Frequencies of breaks within regions surrounding the TBSDs during mammalian evolution. (A) Total number of human–rhesus, rhesus–mouse, and mouse–chicken synteny breaks per megabase within regions surrounding the TBSDs (gray) and within random 500-kb sites (black) taken from each 10 Mb of the particular chromosome (chr 3, chr 4, etc) sequence. (B) Percentage of regions, which had human–rhesus (h-rh), rhesus–mouse (rh-m), and mouse–chicken (m-ch) synteny breaks, counted from total number of analyzed 500-kb regions, which surrounded either TBSDs (gray) or random sites taken at each 10 Mb of TBSD containing chromosome sequences (black). (C) Frequency of reuse for synteny breakpoint region at TBSD (gray) and at random synteny break (black). Synteny breakpoint region is defined as a 500-kb region containing a minimum of one break in either human–rhesus or in rhesus–mouse or in mouse–chicken branch.

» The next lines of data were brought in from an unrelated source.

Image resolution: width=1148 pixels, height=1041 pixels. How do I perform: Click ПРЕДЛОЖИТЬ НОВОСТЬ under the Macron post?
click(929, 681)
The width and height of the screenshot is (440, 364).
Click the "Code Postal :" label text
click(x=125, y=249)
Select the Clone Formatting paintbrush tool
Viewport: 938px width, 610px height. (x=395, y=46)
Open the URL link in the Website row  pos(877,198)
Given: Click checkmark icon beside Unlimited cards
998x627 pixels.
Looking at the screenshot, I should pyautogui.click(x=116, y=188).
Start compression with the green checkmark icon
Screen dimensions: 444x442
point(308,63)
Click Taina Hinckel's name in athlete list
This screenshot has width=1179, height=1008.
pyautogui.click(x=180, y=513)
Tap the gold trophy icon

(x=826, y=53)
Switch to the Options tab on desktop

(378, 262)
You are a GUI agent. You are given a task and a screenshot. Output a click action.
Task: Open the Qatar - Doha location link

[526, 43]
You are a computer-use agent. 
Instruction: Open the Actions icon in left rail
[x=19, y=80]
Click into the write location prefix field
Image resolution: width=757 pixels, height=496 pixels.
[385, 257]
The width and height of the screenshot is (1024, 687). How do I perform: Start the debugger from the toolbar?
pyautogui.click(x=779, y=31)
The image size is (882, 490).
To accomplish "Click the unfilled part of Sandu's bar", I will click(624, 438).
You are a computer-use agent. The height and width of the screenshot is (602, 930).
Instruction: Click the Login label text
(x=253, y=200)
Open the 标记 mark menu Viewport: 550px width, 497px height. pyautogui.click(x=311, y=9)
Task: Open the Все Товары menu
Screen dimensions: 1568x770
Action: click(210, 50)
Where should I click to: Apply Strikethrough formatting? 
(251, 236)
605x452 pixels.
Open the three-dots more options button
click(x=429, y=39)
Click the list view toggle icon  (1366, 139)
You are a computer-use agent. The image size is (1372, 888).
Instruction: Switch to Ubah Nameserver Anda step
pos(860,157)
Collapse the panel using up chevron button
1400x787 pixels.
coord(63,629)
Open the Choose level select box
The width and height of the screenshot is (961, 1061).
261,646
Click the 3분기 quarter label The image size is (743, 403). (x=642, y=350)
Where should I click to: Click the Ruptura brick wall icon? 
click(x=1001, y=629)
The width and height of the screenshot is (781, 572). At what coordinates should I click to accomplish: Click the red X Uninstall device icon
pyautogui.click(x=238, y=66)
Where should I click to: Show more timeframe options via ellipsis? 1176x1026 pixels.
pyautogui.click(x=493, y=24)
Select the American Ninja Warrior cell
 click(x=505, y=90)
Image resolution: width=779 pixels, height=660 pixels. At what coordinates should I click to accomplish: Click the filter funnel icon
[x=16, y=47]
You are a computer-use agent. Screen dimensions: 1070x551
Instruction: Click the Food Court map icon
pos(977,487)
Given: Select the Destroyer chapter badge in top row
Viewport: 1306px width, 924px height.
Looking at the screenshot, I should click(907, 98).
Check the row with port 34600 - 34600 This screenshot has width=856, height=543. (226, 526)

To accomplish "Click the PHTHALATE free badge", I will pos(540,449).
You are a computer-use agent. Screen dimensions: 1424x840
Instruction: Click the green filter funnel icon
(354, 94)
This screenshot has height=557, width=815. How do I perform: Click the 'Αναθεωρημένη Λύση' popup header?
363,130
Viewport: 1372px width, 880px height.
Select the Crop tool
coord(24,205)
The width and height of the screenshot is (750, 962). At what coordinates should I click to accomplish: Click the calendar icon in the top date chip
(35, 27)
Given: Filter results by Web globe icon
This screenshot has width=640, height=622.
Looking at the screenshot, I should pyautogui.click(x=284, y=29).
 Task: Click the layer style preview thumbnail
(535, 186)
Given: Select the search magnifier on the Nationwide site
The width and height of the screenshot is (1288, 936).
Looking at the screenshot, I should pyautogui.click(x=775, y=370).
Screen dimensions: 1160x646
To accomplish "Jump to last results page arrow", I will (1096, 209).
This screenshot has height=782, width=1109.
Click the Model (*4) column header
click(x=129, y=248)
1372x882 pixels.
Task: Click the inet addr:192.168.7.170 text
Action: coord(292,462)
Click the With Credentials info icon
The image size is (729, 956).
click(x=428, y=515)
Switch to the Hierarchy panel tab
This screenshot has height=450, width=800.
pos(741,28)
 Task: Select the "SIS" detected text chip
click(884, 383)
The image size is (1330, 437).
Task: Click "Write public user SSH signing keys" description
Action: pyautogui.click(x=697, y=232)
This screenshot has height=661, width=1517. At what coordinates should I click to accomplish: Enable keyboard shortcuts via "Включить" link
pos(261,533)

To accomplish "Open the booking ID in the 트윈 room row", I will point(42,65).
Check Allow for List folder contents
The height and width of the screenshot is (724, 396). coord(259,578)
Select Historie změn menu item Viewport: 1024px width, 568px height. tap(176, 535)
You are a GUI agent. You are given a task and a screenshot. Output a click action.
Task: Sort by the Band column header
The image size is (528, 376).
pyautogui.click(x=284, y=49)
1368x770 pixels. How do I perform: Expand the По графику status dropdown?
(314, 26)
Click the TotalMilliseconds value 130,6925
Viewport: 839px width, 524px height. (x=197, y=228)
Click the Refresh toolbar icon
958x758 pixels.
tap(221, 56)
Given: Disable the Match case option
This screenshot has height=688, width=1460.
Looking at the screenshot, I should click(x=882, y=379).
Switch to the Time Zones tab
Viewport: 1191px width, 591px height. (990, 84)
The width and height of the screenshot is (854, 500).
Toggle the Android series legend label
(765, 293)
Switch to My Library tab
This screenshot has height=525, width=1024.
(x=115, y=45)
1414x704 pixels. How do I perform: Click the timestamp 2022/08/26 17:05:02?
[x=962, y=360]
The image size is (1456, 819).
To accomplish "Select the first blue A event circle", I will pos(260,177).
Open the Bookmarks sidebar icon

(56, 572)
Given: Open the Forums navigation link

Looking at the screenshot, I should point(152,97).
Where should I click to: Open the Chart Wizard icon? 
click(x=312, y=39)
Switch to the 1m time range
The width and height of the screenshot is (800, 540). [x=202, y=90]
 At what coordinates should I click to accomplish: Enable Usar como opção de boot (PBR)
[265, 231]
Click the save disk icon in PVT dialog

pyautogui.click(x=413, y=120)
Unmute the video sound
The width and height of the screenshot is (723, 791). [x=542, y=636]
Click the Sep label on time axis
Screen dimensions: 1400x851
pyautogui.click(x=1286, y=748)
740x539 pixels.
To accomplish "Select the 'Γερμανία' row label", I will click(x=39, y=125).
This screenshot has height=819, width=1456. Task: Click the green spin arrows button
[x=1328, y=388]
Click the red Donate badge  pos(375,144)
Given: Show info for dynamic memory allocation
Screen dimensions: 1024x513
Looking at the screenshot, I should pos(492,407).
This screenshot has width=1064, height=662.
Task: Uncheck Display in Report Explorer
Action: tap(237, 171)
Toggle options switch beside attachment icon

Reuse of the synteny breakpoint region is defined as the occurrence of breaks in at least two of three mentioned branches during evolution. (D) Gradual decrease in frequency of rhesus–mouse and mouse–chicken synteny breaks with increase of distance from TBSD sites. Cumulative area shows the number of breaks within the 1st, 2nd, and 3rd sequence windows (point 1, 2, and 3, respectively) from different TBSD locations. For each TBSD location, windows 1, 2, and 3 represent successive sequence windows equal in size to TBSD, which flank TBSD (1), located next to both flanks (2), and most distant windows (3).
Figure 6.
Figure 6.
Sequence features in the region surrounding TBSD. Cumulative area shows contents (in percentages) of particular sequence features, which were identified in different TBSD sites and in three successive sequence windows of the same size departing from the TBSD sites (points 1, 2, and 3, respectively). Red arrowheads show cumulative value for the same number of random regions, calculated based on average values for the human genome. Regions are pter–qter oriented, as described in the Results section, “TBSDs are located at the transitions between CG- rich and poor areas.”
Figure 7.
Figure 7.
Isochore surrounding of TBSDs. Average GC levels were assessed over 500-kb DNA stretches distal and proximal to each TBSD. The colored boxes show correspondence of these stretches to different class isochores (see at right). (Ovals) TBSD; (black circles) telomeres; (double-headed arrows) recent human branch-specific evolutionary inversions. In the case of chr 3, three successive inversions changed the orientation of TBSD regions. In the case of chr 7, one additional inversion changed the orientation of the chr7:97 region as shown by the green arrow.